Reproduce every line of the material below, substituting "Created Date" for each occurrence of "Registered Date" and leaving all other text unchanged. Omit the pictures from your output.

★ ★ ★ ★

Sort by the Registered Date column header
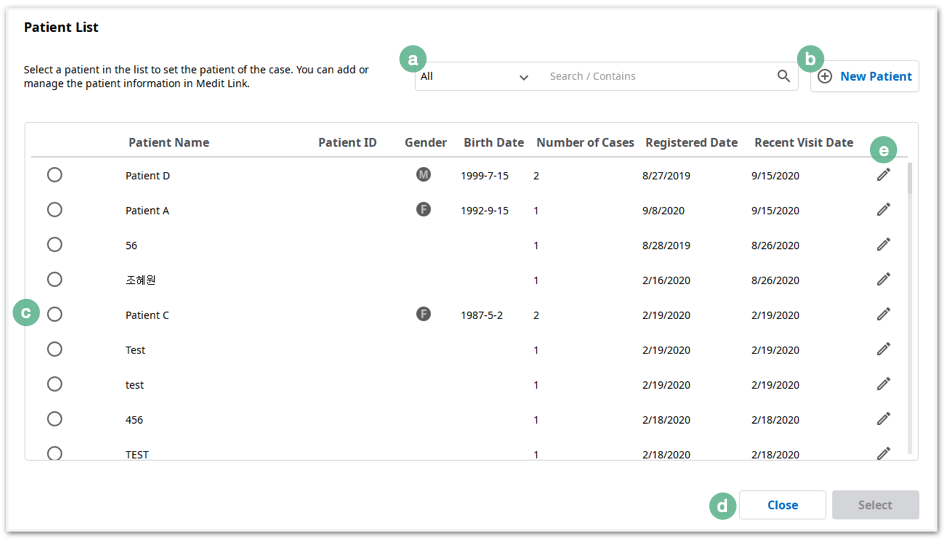 (x=691, y=143)
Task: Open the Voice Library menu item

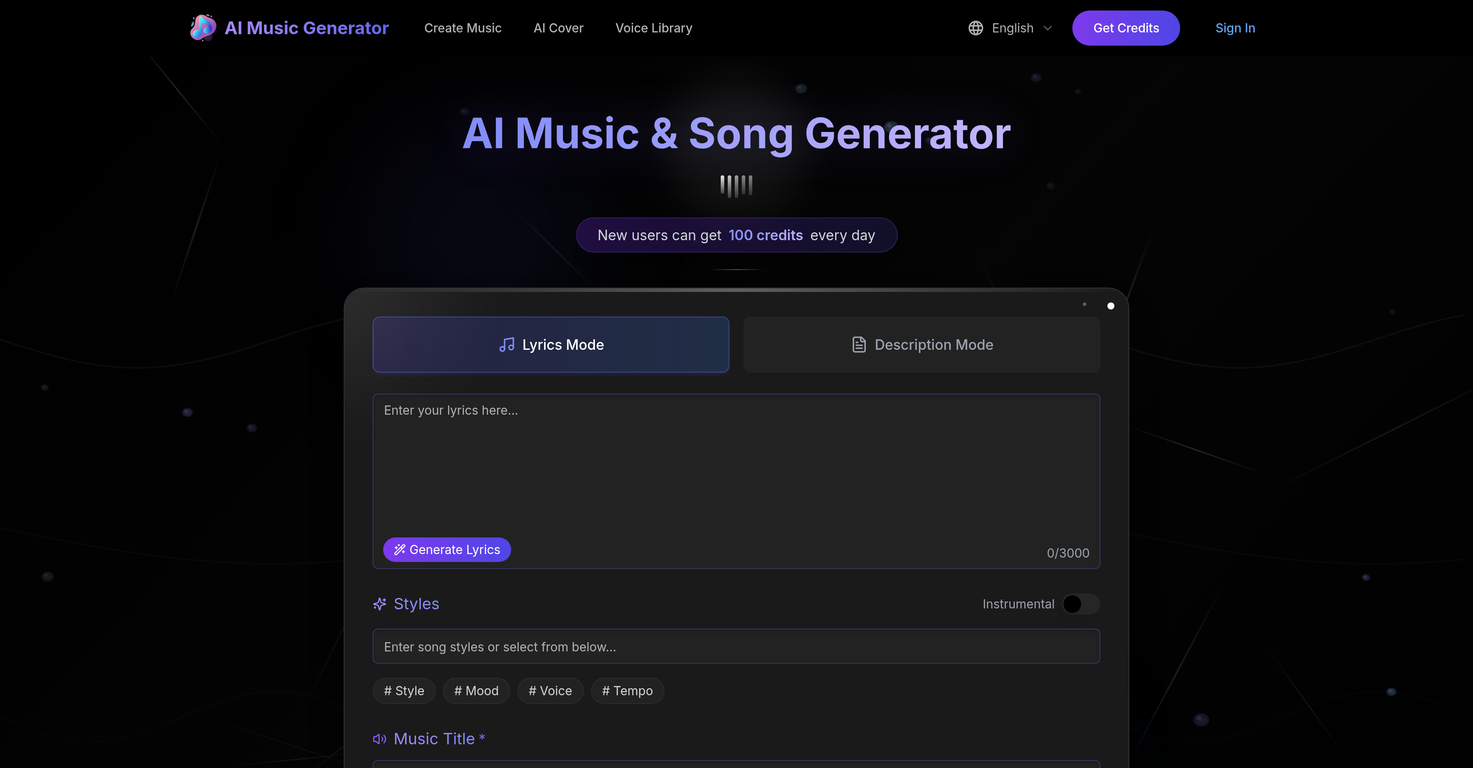Action: tap(653, 27)
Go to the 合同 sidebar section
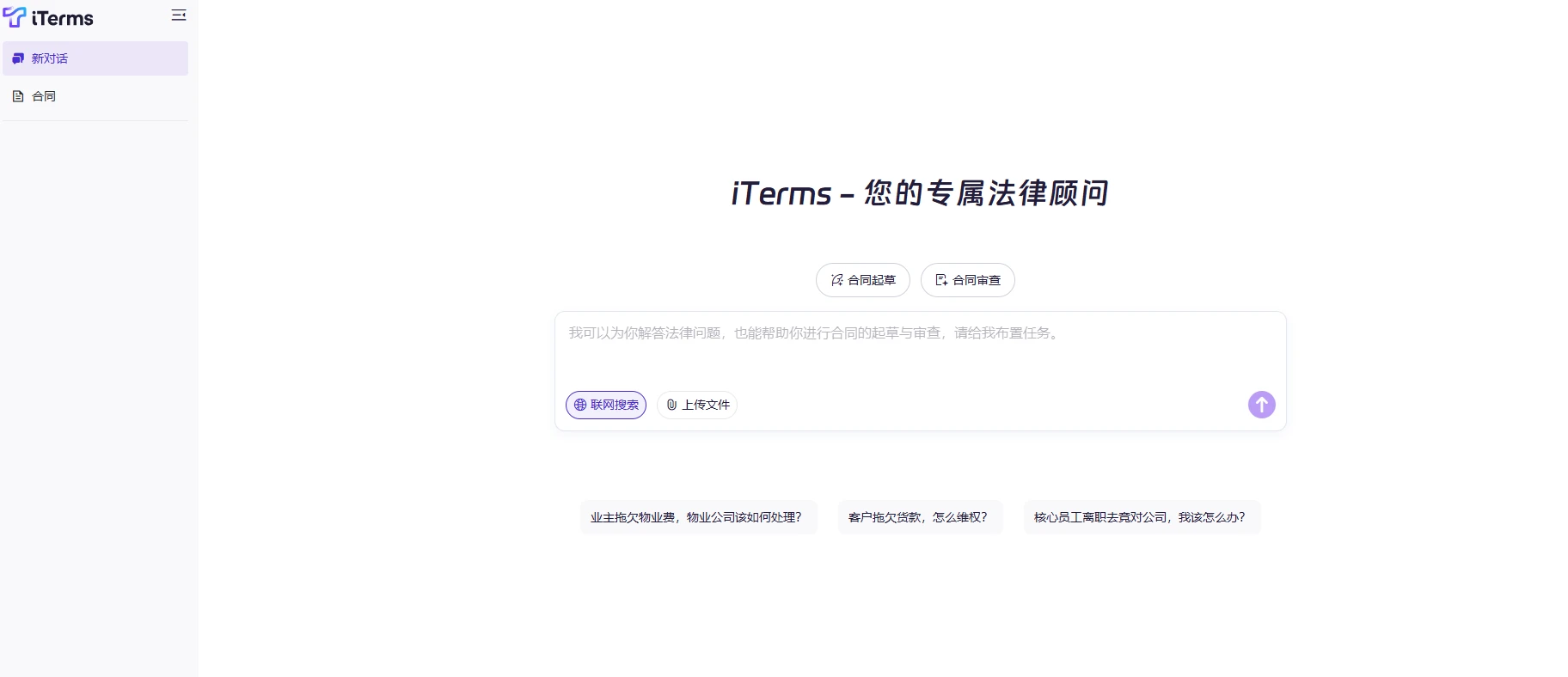 pyautogui.click(x=44, y=96)
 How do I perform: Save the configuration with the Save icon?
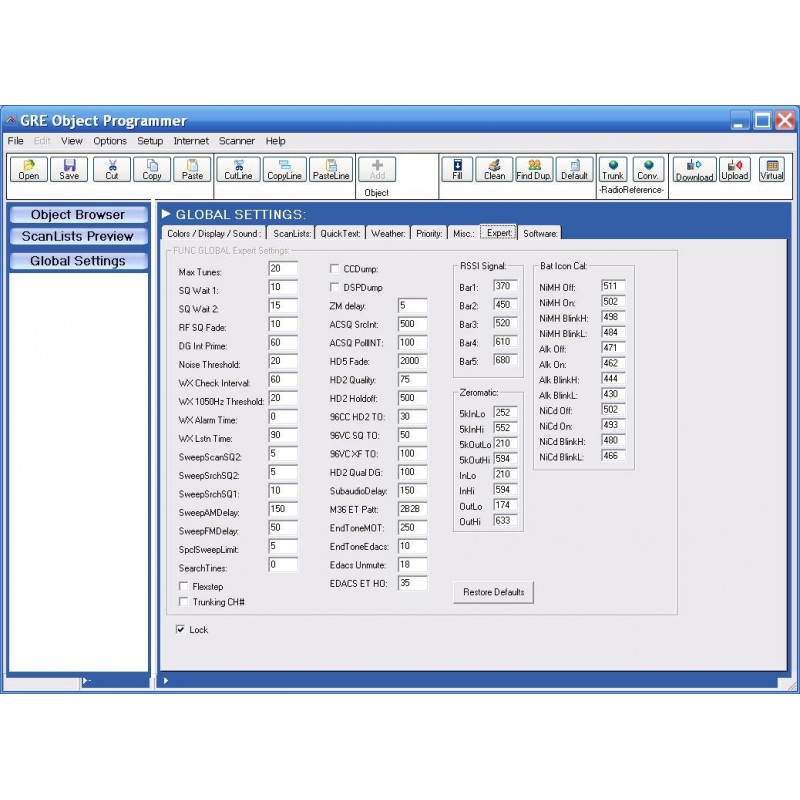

★ ★ ★ ★

- _OUTPUT FOR THIS EXERCISE_
Sort by the Created Date column header
 (x=691, y=143)
Task: Open the Voice Library menu item

Action: tap(653, 27)
Go to the 合同 sidebar section
 pyautogui.click(x=44, y=96)
 How do I perform: Save the configuration with the Save icon?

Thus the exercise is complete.